“Christopher wouldn’t have wanted this,” Lydia said, shaking her head sadly.
“But he’ll forgive it,” said Cruz. “He loved me, like I loved him.”
Frankie snickered, an angry flush marking her cheeks. “You can stop with this bullshit about how much you loved Christopher. You killed him, and then you framed him for my mother’s murder.”

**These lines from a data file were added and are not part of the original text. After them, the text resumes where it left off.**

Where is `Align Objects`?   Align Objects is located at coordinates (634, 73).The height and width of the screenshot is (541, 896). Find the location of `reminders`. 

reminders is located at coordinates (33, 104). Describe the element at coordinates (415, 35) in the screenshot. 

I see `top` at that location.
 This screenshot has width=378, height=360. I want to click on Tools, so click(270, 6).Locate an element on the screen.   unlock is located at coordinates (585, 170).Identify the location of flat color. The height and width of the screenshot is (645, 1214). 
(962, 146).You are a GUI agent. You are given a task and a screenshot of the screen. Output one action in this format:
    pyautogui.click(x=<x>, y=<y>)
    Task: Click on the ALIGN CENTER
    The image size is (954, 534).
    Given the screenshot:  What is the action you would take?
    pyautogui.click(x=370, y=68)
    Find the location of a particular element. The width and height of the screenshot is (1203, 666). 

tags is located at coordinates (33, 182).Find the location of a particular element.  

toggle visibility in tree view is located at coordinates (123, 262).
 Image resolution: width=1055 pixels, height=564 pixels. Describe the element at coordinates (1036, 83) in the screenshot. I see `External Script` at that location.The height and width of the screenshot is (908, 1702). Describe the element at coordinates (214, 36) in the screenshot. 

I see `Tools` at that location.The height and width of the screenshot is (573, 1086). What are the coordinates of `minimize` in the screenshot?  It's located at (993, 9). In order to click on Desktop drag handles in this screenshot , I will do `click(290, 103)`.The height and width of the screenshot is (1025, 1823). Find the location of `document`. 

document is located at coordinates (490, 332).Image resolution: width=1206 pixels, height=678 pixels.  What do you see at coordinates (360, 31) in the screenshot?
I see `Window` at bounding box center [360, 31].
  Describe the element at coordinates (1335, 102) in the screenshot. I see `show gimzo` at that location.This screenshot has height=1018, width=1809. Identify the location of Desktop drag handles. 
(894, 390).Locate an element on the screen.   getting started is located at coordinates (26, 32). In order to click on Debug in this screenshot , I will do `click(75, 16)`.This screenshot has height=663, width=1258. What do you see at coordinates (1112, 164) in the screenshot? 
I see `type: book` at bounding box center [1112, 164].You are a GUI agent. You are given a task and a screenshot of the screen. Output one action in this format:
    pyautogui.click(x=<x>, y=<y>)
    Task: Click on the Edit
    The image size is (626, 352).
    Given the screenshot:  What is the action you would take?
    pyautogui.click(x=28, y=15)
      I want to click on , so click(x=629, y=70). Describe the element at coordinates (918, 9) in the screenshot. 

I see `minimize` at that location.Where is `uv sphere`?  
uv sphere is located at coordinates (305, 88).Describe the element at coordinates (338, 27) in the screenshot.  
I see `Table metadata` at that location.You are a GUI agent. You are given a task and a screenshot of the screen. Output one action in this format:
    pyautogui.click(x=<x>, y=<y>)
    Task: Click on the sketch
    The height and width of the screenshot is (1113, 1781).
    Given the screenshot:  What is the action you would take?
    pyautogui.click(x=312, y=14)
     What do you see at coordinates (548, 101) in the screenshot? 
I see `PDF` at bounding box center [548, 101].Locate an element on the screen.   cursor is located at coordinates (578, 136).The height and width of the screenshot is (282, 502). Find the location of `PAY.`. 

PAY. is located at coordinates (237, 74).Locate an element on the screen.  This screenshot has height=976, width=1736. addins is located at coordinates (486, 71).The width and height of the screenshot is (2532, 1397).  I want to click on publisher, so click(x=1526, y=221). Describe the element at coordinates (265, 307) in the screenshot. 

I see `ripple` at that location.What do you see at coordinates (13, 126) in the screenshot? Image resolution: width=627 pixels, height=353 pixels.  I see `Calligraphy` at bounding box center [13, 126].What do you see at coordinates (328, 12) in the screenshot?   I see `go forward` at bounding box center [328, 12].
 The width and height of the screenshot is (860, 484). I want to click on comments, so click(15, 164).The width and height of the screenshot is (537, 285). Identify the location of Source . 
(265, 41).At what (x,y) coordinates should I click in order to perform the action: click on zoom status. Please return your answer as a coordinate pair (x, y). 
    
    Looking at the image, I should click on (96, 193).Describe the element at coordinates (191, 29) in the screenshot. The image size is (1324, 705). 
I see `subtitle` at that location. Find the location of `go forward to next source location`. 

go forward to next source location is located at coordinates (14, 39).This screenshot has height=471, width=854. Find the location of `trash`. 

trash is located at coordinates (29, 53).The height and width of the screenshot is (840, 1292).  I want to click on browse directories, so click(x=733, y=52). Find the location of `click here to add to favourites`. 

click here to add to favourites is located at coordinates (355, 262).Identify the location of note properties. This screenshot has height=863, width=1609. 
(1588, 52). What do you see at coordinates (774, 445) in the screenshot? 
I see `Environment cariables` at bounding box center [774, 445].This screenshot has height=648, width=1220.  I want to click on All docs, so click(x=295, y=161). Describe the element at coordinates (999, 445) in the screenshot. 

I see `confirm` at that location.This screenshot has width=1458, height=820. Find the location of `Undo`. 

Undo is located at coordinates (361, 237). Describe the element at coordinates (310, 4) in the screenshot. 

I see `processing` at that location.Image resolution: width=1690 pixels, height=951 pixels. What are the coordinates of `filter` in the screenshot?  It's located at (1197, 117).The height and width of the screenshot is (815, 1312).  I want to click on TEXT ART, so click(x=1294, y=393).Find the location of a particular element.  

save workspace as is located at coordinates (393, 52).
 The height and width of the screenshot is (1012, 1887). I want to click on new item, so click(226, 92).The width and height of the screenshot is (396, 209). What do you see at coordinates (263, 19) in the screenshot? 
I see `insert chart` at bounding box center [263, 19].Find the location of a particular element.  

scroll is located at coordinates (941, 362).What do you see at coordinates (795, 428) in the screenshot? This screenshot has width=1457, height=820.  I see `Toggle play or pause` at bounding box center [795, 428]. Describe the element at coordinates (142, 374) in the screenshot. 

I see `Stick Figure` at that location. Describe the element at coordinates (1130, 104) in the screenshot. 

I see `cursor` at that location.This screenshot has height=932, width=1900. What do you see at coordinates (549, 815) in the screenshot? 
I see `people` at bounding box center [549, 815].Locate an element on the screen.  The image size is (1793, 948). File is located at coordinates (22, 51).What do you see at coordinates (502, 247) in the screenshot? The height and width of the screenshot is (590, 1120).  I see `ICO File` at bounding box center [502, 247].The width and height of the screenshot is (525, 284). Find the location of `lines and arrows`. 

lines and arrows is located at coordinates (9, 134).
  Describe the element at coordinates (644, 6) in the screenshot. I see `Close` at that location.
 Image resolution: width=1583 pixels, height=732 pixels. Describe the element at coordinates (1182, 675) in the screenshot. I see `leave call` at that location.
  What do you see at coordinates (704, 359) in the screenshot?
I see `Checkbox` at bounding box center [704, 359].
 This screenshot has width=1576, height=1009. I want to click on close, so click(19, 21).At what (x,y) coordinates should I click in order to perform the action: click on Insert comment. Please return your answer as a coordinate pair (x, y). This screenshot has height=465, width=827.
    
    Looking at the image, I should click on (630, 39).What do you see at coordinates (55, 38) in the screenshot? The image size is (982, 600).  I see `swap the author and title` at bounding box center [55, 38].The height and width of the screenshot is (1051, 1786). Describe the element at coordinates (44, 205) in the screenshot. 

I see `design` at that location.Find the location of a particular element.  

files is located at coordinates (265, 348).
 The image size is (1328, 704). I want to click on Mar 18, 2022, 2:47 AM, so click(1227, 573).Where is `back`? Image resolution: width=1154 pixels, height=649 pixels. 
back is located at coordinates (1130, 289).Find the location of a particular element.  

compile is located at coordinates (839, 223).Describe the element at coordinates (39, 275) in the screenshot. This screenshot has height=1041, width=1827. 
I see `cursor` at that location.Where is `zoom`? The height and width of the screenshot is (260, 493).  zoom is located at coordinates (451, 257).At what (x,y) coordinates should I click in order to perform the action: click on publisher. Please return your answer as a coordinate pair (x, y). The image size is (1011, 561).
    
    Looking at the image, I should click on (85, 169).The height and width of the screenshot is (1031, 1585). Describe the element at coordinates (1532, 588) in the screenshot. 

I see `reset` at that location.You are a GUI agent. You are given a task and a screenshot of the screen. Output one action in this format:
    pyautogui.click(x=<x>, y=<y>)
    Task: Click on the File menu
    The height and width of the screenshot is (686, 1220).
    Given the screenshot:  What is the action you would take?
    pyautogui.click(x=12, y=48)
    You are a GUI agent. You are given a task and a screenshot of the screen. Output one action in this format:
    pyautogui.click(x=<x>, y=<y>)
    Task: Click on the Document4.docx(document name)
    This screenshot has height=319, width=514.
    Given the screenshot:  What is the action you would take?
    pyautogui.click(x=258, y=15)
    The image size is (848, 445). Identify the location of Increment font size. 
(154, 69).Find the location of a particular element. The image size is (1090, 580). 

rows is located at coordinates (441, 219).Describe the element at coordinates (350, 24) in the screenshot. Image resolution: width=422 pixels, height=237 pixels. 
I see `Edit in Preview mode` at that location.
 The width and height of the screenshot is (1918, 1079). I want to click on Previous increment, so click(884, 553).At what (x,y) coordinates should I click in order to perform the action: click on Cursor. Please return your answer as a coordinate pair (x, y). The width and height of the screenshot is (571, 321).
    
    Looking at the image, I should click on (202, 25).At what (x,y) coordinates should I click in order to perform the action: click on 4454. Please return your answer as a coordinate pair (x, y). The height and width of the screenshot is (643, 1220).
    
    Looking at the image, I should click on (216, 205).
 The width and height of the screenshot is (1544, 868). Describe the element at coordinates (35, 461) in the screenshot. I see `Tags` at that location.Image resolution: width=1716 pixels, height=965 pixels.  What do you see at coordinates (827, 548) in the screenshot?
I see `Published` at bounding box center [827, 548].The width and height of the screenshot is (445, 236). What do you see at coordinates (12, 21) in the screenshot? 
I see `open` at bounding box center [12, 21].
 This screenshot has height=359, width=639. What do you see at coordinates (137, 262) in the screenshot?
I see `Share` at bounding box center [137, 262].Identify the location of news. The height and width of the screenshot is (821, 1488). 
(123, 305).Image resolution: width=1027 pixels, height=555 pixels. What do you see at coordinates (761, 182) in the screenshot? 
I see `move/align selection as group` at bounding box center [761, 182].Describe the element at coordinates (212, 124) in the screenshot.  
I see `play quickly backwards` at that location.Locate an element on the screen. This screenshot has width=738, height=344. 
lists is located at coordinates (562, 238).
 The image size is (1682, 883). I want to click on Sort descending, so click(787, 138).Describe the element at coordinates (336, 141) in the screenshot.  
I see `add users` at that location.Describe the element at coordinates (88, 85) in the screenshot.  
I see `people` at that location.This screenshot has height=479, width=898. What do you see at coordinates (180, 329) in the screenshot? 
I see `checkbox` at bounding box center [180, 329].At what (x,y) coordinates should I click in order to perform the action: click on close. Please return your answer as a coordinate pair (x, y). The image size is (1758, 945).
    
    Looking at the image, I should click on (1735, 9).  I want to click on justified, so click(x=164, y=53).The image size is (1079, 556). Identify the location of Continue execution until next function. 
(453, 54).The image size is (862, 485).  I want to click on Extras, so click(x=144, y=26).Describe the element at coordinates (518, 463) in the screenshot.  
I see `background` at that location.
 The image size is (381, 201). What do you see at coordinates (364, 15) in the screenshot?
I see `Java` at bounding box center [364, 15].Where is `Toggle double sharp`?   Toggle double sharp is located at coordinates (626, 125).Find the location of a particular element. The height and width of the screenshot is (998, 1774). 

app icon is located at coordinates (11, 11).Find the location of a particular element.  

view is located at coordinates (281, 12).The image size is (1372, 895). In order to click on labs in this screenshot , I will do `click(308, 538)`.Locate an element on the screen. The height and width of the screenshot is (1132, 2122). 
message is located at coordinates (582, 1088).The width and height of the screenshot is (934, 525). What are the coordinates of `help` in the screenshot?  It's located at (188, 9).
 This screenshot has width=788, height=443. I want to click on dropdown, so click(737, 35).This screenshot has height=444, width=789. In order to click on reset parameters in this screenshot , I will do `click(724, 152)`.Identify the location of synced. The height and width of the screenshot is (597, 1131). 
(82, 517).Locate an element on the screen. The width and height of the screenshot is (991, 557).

His eyes hardened. “I wouldn’t have had to if Caroline had just left like she was supposed to,” he snapped, defensive. “She didn’t care that she was making him live a lie. Didn’t care that he wouldn’t have been happy with her in the long run.” He shook his head madly. “She fooled him into thinking they were true mates. But I knew that wasn’t true. I told her that. I tried to reason with her, tried to make her see that she didn’t belong here, just like her parents and her brother did. She said I was crazy and that Christopher would never be mine. Before I even thought about it, I’d pulled out the gun.”
As Frankie looked down the barrel of this gun, muscles tight with fear, she had a pretty good idea of how Caroline had felt.
“Oh, she changed her tune then,” he went on with a chuckle. “Promised she’d leave and take you with her if I’d just put the gun down. I believed her. I was going to lower it. But then she dived at me with that damn knife, knocking the gun out of my hand. The next thing I knew, I was stabbing her in the chest with her own knife. But she was making too much noise, so I had to shut the bitch up.”
Frankie’s chest went tight as she pictured it—her mother bleeding, struggling, gasping for breath, scared out of her mind as big hands squeezed her throat. Frankie wanted to kill this motherfucker so bad. “Why kill him? Why?”
“He must have felt her pain through their bond, because he barged inside. She was dead by then, and he was weaving all over the place—the breaking of the mating bond hit him so hard, he could barely walk, let alone think straight. I talked to him, told him that her death was for the best, but it was like he couldn’t even see me. He just kept sobbing her name, begging her to wake up. He thought he could save her. Pulled the knife out of her chest and tried CP fucking R.”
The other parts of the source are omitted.